2023/ 2024

Toygun Altıntaş

Integration and Minoritization: Governing Hierarchies in the Late Ottoman Empire

Previous Fellowships: 2022/ 2023, 2021/ 2022, 2020/ 2021

Toygun Altıntaş works on the social and political history of minoritization, supremacism and inequality in the late Ottoman Empire. He received his MA (2010) in Middle Eastern Studies and PhD (2018) in Near Eastern Languages and Civilizations from the University of Chicago. Entitled “Crisis and (Dis)Order: Armenian Revolutionaries and the Hamidian Regime in the Ottoman Empire (1887-1896),” his dissertation explores the spread of Armenian revolutionary committees and the contemporaneous minoritization of Armenians by the Ottoman state. It also investigates the processes by which boundaries of subjecthood and nationality for Armenians were constructed and constricted during the reign of sultan Abdülhamid II (r. 1876-1909). Altıntaş worked as an MA Preceptor at the University of Chicago (2017-2018). He taught courses on Middle Eastern history and Ottoman language and paleography at Bilgi and Boğaziçi Universities (2018-2020). He was a EUME Fellow of the Alexander von Humboldt Foundation between 2020 and 2023, affiliated with the Center for Global History at Freie Universität Berlin. In the academic year 2023/24, Toygun remains an affiliated EUME Fellow. 
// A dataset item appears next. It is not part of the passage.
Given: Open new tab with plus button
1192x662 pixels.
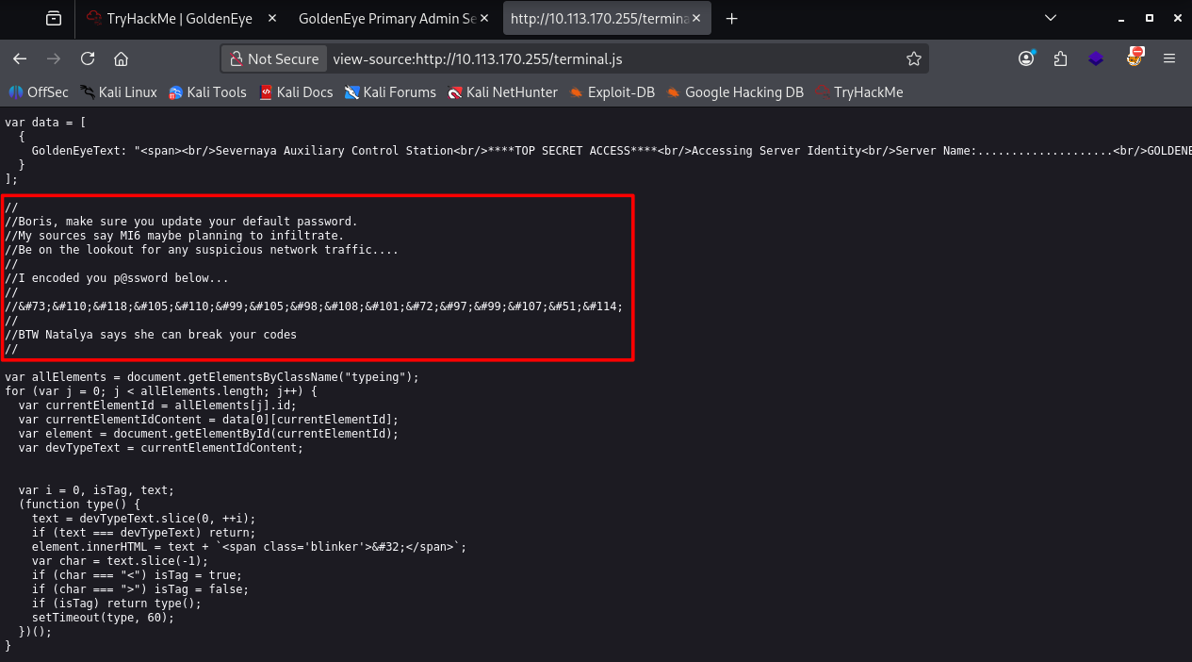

Integration and Minoritization: Governing Hierarchies in the Late Ottoman Empire

The project examines the making of ethno-confessional hierarchies in late Ottoman state and society with a particular focus on Armenians in the empire. In the middle of the nineteenth century, the Ottoman Empire extended equality before the law to its non-Muslim subjects under a new imperial and international regime. The last quarter of the nineteenth century marked important changes in Ottoman policymaking. Sultan Abdülhamid introduced a set of new policies in order to assert the primacy of his Sunni Muslim subjects and to curb Armenian efforts towards self-governance and administrative integration. The project focuses on this period (1856-1908) in order to trace the shifts and contradictions in the Ottoman regime of ethnicity. The reformation and abolition of ethnic, confessional and racial hierarchies were at the center of imperial and international politics during this period. The global connections in the Ottoman case are doubly important, because Ottoman modernization was intrinsically tied with international diplomacy from the middle of the nineteenth century. Therefore, it also seeks to situate the Ottoman example within a global context with attention to the contemporaneous expansions and contractions of citizenship and subjecthood in the Russian Empire and the United States.